Then I rambled on to Kings and Kingship. It is a difficult subject to tackle even with children, but I tried to walk warily. I said that the notion of a king was for people in an elementary stage of development. Intellectual folk have no use for all the pomp and pageantry of kingship. Royalty as it exists to-day is bad for us and for the royal family. The poor princes and princesses are reared in an atmosphere of make-believe. Their individuality and their loves are crushed by a system. And it is really a system of lies. "In the King's name!" Why make all this pretence when everyone knows that it is "In the Cabinet's name"? It is not fair to the king.

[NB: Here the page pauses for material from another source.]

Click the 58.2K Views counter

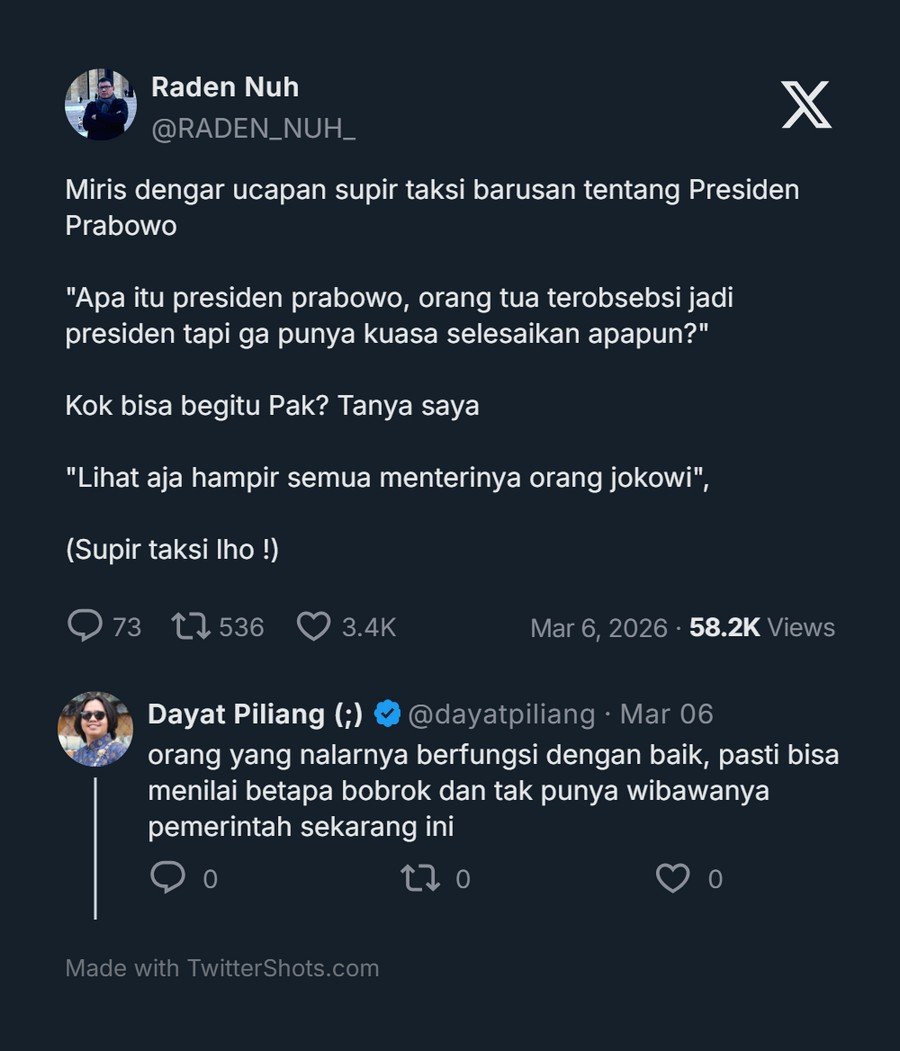(x=762, y=628)
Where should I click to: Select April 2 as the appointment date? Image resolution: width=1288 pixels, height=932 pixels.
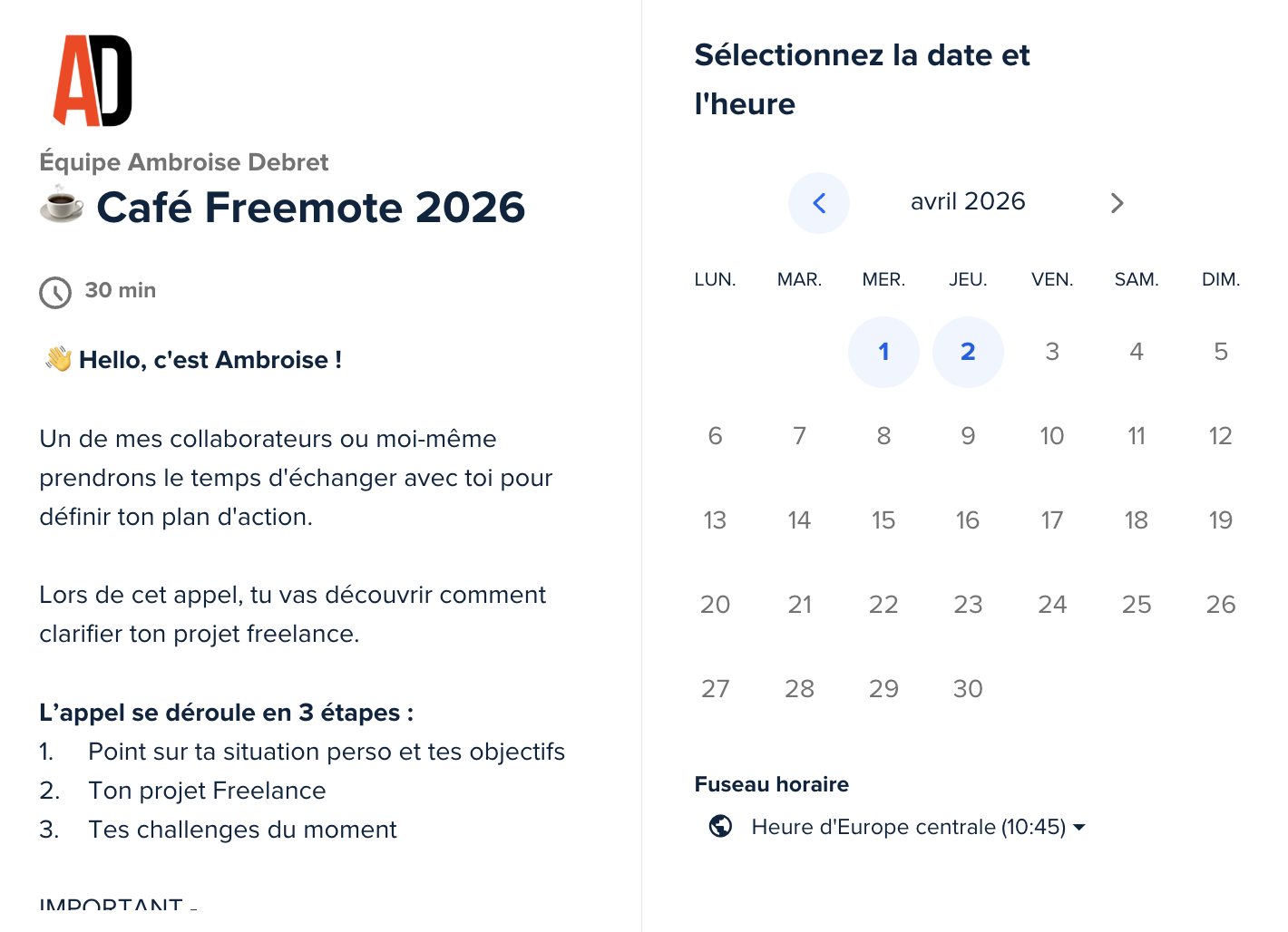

I am no republican; I do not want to see monarchy abolished in this land. I recognise that monarchy is necessary to the masses. But I want to bring my bairns to see monarchy stripped of its robes, its pageantry, its remoteness, its circumstance. Loyalty is a name to most of us. People sing the National Anthem in very much the same way as they say Grace before Meat. The Grace-sayer is thinking of his dinner; the singer is wondering if he'll manage to get out in time to collar a taxi.
I do not blame the kings; I blame their advisers. We are kept in the dark by them. We hear of a monarch's good deeds, but we never hear the truth about him. The unwritten law demands that the truth shall be kept secret until a few generations have passed. I know nothing about the king. I don't know what he thinks of Republicanism (in his shoes I should be a red-hot Republican), Socialism, Religion, Morals; and I want to know whether he likes Locke's novels or Galsworthy's drama. In short, I want to know the man that must of necessity be greater than the king. I am tired of processions and functions.
I became a loyalist when first I went to Windsor Castle. Three massed bands were playing in the quadrangle; thousands of visitors wandered around. The King came to the window and bowed. I wanted to go up and take him by the arm and say: "Poor King, you are not allowed to enjoy the sensation of being in a crowd, you are an abstraction, you are behind a barrier of nobility through which no commoner can pass. Come down and have a smoke with me amongst all these typists and clerks." And I expect that every man and woman in that crowd was thinking: "How nice it must be to be a king!"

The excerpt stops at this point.